Travis Partridge

North Alabama Lions
- Title: Offensive coordinator & quarterbacks coach

Personal information
- Born: September 22, 1990 (age 35) St. Joseph, Missouri, U.S.
- Listed height: 6 ft 4 in (1.93 m)
- Listed weight: 230 lb (104 kg)

Career information
- High school: Savannah (MO)
- College: Missouri Western
- NFL draft: 2014: undrafted
- Position: Quarterback

Career history

Playing
- Minnesota Vikings (2014)*; BC Lions (2014–2015); Hudson Valley Fort (2015); Logan Wolverines (2016)*; Iowa Barnstormers (2016–2017);
- * Offseason and/or practice squad member only

Coaching
- Delta State (2017) Graduate assistant; UT Martin (2018) Quarterbacks coach; Kansas (2019–2021) Offensive quality control; UT Martin (2022–2023) Pass game coordinator and quarterbacks coach; Tennessee State (2024) Offensive coordinator and quarterbacks coach; Bowling Green (2025) Offensive coordinator and quarterbacks coach; North Alabama (2026–present) Offensive coordinator and quarterbacks coach;

Awards and highlights
- Second-team All-IFL (2017); IFL Most Improved Player (2017); First team All-MIAA (2012);

Career CFL statistics
- Rushing attempts: 5
- Rushing yards: 9
- Rushing TDs: 1
- Stats at CFL.ca (archive)

= Travis Partridge =

American football player and coach (born 1990)
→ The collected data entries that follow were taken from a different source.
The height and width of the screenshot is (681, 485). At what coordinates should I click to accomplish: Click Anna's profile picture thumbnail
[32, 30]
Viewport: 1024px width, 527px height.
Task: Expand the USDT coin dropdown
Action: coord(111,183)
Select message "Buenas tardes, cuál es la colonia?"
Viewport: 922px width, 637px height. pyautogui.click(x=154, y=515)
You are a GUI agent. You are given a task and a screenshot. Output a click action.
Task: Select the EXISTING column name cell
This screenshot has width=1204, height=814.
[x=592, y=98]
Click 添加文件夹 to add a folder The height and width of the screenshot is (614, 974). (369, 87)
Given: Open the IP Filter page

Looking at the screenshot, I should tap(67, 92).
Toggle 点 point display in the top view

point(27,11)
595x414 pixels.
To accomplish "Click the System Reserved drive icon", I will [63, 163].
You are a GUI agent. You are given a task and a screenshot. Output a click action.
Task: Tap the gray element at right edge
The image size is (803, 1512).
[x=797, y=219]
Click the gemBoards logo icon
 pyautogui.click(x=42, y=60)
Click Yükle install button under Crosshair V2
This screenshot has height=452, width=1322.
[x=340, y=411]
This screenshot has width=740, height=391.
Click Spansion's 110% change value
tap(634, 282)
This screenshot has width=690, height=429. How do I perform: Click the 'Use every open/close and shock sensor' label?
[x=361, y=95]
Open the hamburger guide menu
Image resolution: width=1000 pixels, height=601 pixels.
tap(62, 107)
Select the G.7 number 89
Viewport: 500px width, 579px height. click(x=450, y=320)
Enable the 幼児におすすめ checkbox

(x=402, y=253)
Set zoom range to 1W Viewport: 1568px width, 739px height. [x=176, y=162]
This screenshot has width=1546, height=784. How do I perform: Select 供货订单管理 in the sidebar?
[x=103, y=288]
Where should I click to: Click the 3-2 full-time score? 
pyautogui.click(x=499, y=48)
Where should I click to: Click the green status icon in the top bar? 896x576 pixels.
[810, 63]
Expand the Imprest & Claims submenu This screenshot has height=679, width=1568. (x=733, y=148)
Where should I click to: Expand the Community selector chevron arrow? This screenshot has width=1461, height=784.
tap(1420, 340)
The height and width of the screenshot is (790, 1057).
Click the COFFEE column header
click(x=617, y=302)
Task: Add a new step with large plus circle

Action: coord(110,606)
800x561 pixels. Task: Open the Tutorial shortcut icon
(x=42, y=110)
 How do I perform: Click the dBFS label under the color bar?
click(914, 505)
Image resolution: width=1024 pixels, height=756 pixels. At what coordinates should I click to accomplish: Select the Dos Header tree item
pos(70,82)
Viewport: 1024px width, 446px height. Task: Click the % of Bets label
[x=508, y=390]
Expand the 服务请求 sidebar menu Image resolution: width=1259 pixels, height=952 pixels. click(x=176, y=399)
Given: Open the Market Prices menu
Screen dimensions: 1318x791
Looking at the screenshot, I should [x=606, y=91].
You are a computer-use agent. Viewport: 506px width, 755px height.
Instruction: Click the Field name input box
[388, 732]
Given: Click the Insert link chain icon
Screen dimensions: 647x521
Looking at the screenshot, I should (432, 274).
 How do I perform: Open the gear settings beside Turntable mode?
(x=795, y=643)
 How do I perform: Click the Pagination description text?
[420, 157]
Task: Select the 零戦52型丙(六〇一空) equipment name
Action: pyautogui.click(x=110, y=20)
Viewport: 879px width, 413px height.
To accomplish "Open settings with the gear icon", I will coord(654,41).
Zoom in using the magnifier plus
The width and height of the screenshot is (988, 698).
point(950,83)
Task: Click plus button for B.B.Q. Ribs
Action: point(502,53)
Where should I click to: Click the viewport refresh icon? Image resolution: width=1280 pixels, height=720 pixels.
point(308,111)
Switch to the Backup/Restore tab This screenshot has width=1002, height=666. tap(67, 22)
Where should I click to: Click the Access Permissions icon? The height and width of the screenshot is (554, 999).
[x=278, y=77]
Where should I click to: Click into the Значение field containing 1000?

Travis Partridge (born September 22, 1990) is an American college football coach and former quarterback. He played college football at Missouri Western State University and attended Savannah High School in Savannah, Missouri. He was also a member of the Minnesota Vikings, BC Lions, Hudson Valley Fort, Logan Wolverines, and Iowa Barnstormers.

==College career==
Partridge played for the Missouri Western Griffons from 2009 to 2013. He was the team's starter his final three years and helped the Griffons to 29 wins. He recorded career totals of 6,754 passing yards and 70 touchdowns on 1,561 completions. He also accumulated 1,561 rushing yards and 36 touchdowns on 410 rushing attempts.

==Professional career==

Partridge was signed by the Minnesota Vikings on May 11, 2014. He was released on May 19.

Partidge was signed by the BC Lions on May 28, 2014. He dressed for fourteen games during the 2014 season and saw limited action in short-yardage situations as the third-string quarterback. He scored his first CFL touchdown on a one-yard run against the Montreal Alouettes on July 19, 2014. Partidge took over for Kevin Glenn during the Eastern Semi-Final against the Montreal Alouettes, completing seven of eleven pass attempts for 38 yards and two touchdowns. He was released by the Lions June 14, 2015.

Partridge joined the Hudson Valley Fort of the FXFL on September 28, 2015.

Partridge was signed by the Logan Wolverines of the National Gridiron League on May 14, 2016.

On May 23, 2016, Partridge signed with the Iowa Barnstormers of the Indoor Football League (IFL). Partridge re-signed with the Barnstormers for the 2017 season. He was named Second Team All-IFL and the IFL's Most Improved Player in 2017.

Pre-draft measurables
| Height | Weight | 40-yard dash | 10-yard split | 20-yard split | 20-yard shuttle | Three-cone drill | Vertical jump | Broad jump |
| 6 ft 3 in (1.91 m) | 237 lb (108 kg) | 4.81 s | 1.71 s | 2.75 s | 4.41 s | 7.12 s | 30 in (0.76 m) | 9 ft 4 in (2.84 m) |
All values from Missouri Western Pro Day

==Coaching career==
In 2017, Partridge spent the season as a graduate assistant Delta State, working primarily with the quarterbacks. While at Delta State, the Statesmen posted a 9–4 mark while finishing tied for second in the Gulf Coast Conference standings. Offensively, the squad averaged 30.1 points per game while scoring 50 offensive touchdowns.

In 2018, Partridge was hired as quarterbacks coach at UT Martin.

On May 4, 2019, Partridge was hired as offensive quality control coach at the University of Kansas joining the staff of Les Miles.

In January 2022, Partridge returned to UT Martin as the quarterbacks coach and pass game coordinator.

On March 7, 2024, Partridge was hired as the offensive coordinator and quarterbacks coach at Tennessee State University.

Patridge followed Eddie George after he was appointed as the new head coach of the Bowling Green Falcons. Partridge will serve as the offensive coordinator and quarterbacks coach.

==Personal life==
Partridge is the son of current Northwestern Oklahoma State head coach Jerry Partridge.